• _TRECHO SELECIONADO_
Debate em Santos
Reunimo-nos com
integrantes dos grupos: Trupe Olho da Rua, Os Pantanas, Teatro Aberto, Coisas
de Teatro entre outras atrizes e atores como
a Rosa, a Sara, a Isabel, o Robson, o Leandro e o pajé Marcos Pavanelli de São
Paulo no espaço do “Teatro Aberto”. A
conversa começou com o Caio lembrando dos tempos da CONFENATA e como nessa
época em Santos existia debate que melhor ampliava o cenário entre os grupos de
teatro locais e também com outros grupos de arte do país. E que nessa época era
perceptível um movimento de troca de informações sobre produção e criação
artística. Esse nosso encontro serviu também para ajudar na conversa entre os
próprios grupos de Santos por que as vezes uma opinião vinda de fora da rede
social local ajuda na tomada de decisões em alguns objetivos que ainda não
estão consoantes.
O Tiago novamente iniciou
as conversas explicando um pouco da nossa realidade em Presidente Prudente da
luta que temos em comum na busca de recursos para grupos do interior do Estado.

• _INSTRUÇÕES_
1. Reproduza fielmente a parte do texto sobre o debate em Santos que começa em "O Tiago novamente" e termina em "interior do Estado.".
2. Reescreva em forma de lista o parágrafo do texto sobre o debate em Santos que começa com "Reunimo-nos com integrantes", mantendo os fatos principais.
3. Liste todos os grupos de teatro mencionados pelo nome no texto sobre o debate em Santos.
Os dados apresentados a seguir provêm de outra fonte.

• _SEÇÃO DE DADOS_
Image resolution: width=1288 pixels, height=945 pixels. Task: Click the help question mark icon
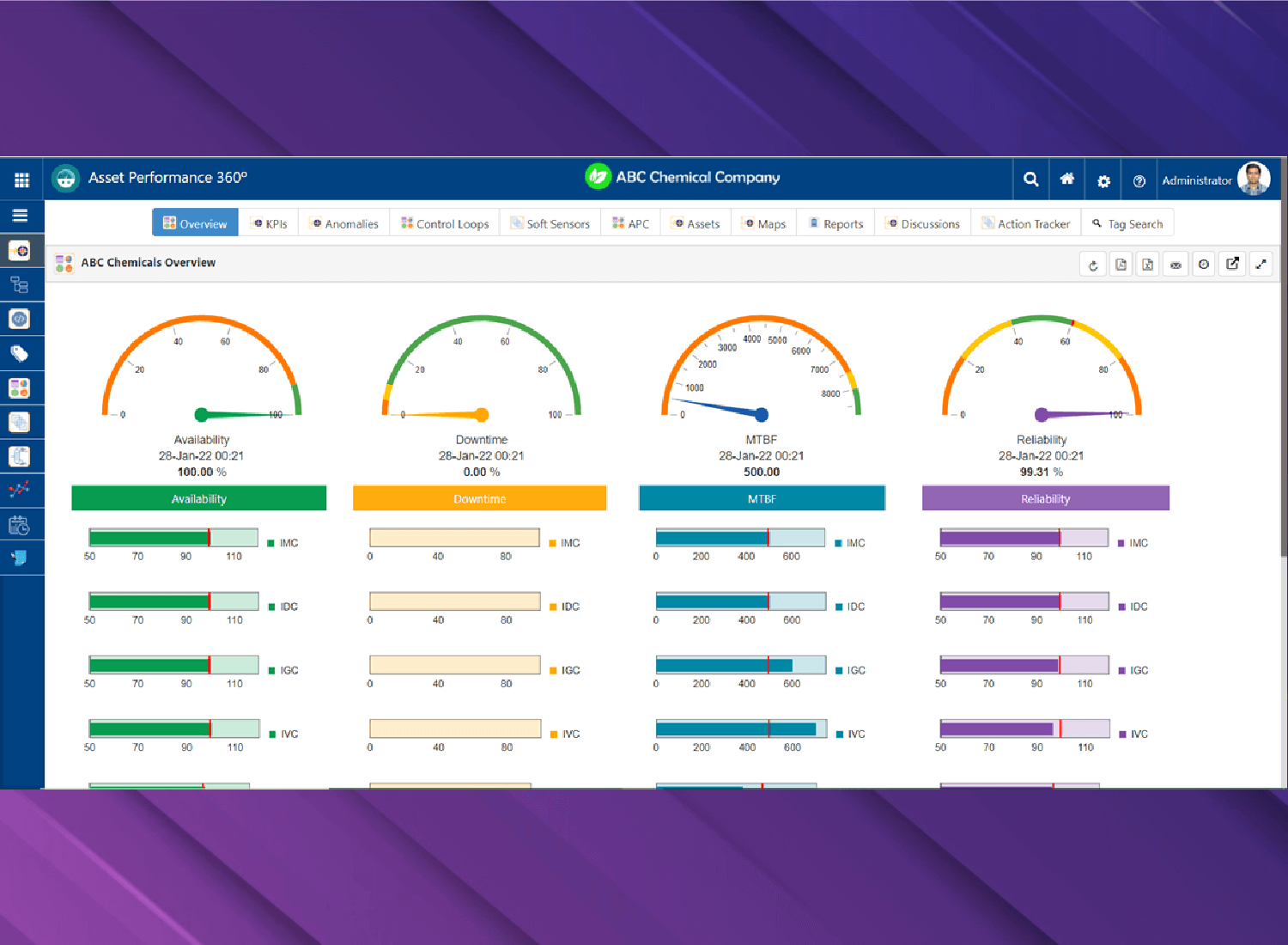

• _RESPOSTAS CORRETAS_
1.
O Tiago novamente iniciou
as conversas explicando um pouco da nossa realidade em Presidente Prudente da
luta que temos em comum na busca de recursos para grupos do interior do Estado.

2.
- O encontro ocorreu no espaço do Teatro Aberto, com integrantes dos grupos Trupe Olho da Rua, Os Pantanas, Teatro Aberto e Coisas de Teatro, além de outras atrizes e atores, como Rosa, Sara, Isabel, Robson, Leandro e o pajé Marcos Pavanelli de São Paulo.
- Caio abriu a conversa lembrando os tempos da CONFENATA. Naquela época, havia em Santos um debate que ampliava o cenário entre os grupos de teatro locais e também com outros grupos de arte do país.
- Nesse período, percebia-se um movimento de troca de informações sobre produção e criação artística.
- O encontro também ajudou no diálogo entre os próprios grupos de Santos. Uma opinião vinda de fora da rede social local ajuda a tomar decisões sobre objetivos que ainda não estão consoantes.

3.
- Trupe Olho da Rua
- Os Pantanas
- Teatro Aberto
- Coisas de Teatro